**EXERCISE DATA**:

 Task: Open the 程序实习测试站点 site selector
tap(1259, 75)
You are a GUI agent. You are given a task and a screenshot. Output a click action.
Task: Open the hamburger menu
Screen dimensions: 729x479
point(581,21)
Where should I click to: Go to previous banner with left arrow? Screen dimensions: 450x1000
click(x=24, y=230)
...
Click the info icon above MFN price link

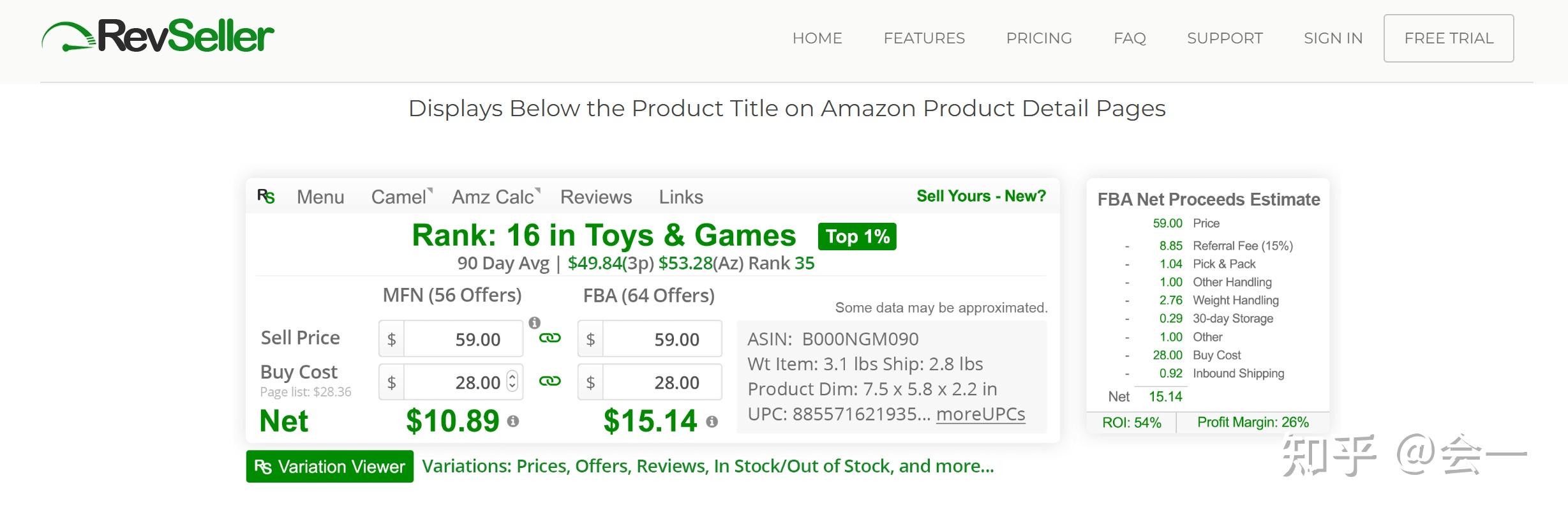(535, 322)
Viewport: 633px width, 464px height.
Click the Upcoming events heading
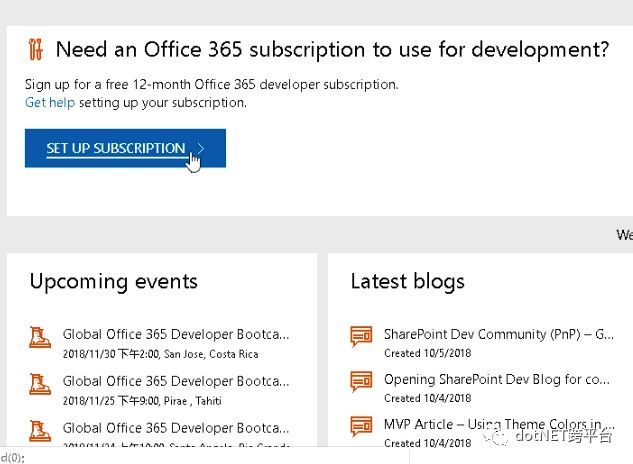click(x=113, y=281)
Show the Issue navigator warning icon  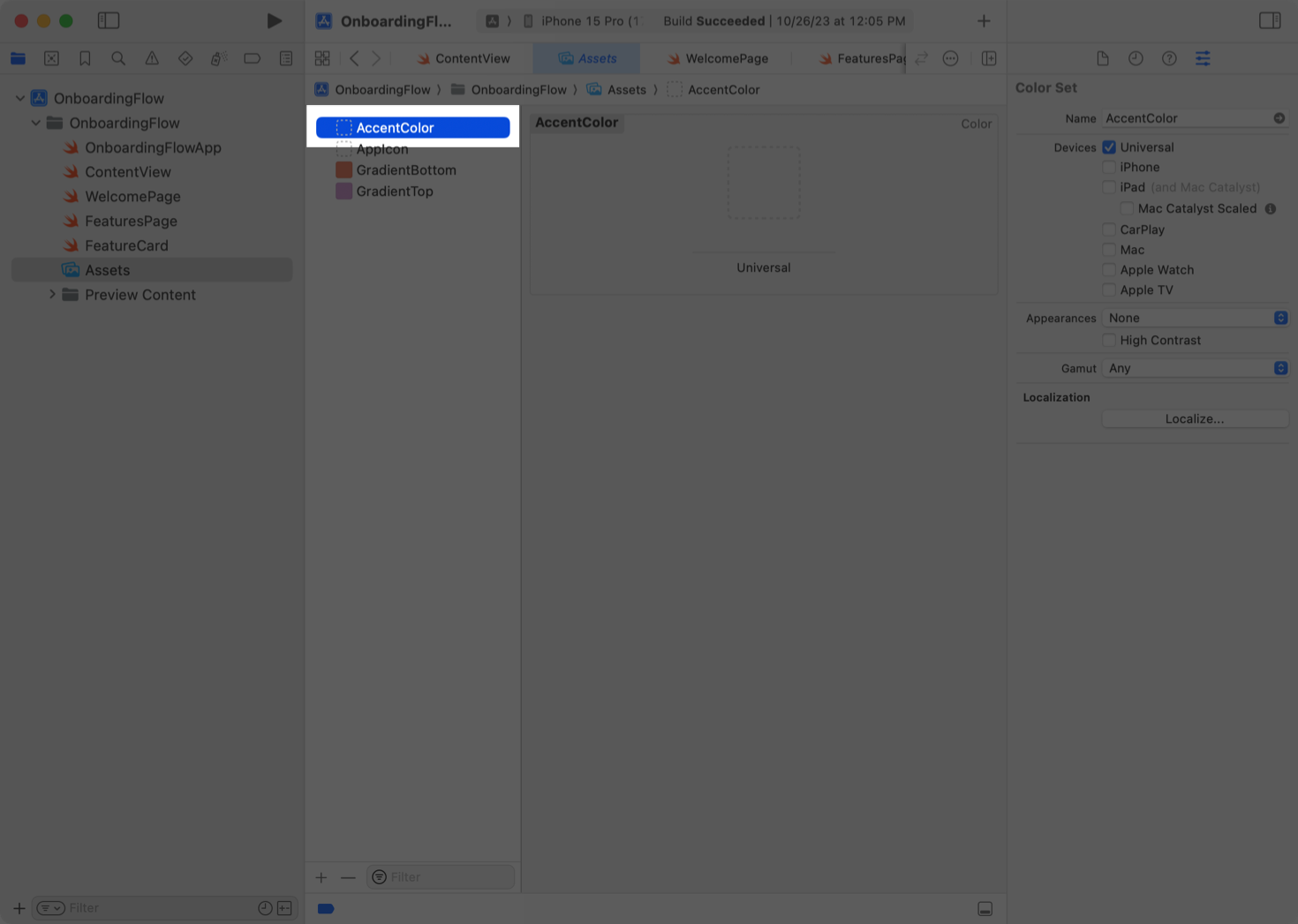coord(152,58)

**SHORT PROBLEM**:
Transcribe the items exactly, starting with the line containing "Task: Open the 程序实习测试站点 site selector" and going on through the line containing "click(x=24, y=230)".

**RESPONSE TO THIS EXERCISE**:
 Task: Open the 程序实习测试站点 site selector
tap(1259, 75)
You are a GUI agent. You are given a task and a screenshot. Output a click action.
Task: Open the hamburger menu
Screen dimensions: 729x479
point(581,21)
Where should I click to: Go to previous banner with left arrow? Screen dimensions: 450x1000
click(x=24, y=230)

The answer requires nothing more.